§ **WORK TO COMPLETE**: What is needed is every line, exactly as given, from the line containing "This screenshot has width=1512, height=812." through the end of the data below.
# # # # #
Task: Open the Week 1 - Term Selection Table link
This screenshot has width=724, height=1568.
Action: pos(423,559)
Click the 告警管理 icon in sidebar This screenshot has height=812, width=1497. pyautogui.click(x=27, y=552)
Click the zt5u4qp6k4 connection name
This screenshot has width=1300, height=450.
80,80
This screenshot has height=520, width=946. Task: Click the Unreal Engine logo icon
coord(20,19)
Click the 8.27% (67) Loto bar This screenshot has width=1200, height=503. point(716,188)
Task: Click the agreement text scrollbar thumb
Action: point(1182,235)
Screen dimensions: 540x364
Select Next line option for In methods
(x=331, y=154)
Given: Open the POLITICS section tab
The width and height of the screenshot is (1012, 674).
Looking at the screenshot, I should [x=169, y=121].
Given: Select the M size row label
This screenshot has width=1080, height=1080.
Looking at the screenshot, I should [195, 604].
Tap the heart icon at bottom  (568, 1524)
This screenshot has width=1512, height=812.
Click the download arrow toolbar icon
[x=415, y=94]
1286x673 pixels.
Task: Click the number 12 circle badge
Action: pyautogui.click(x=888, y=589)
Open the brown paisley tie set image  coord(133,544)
# # # # #
§ **SOLUTION FOR THIS PROBLEM**:
This screenshot has width=1512, height=812.
Click the download arrow toolbar icon
[x=415, y=94]
1286x673 pixels.
Task: Click the number 12 circle badge
Action: pyautogui.click(x=888, y=589)
Open the brown paisley tie set image  coord(133,544)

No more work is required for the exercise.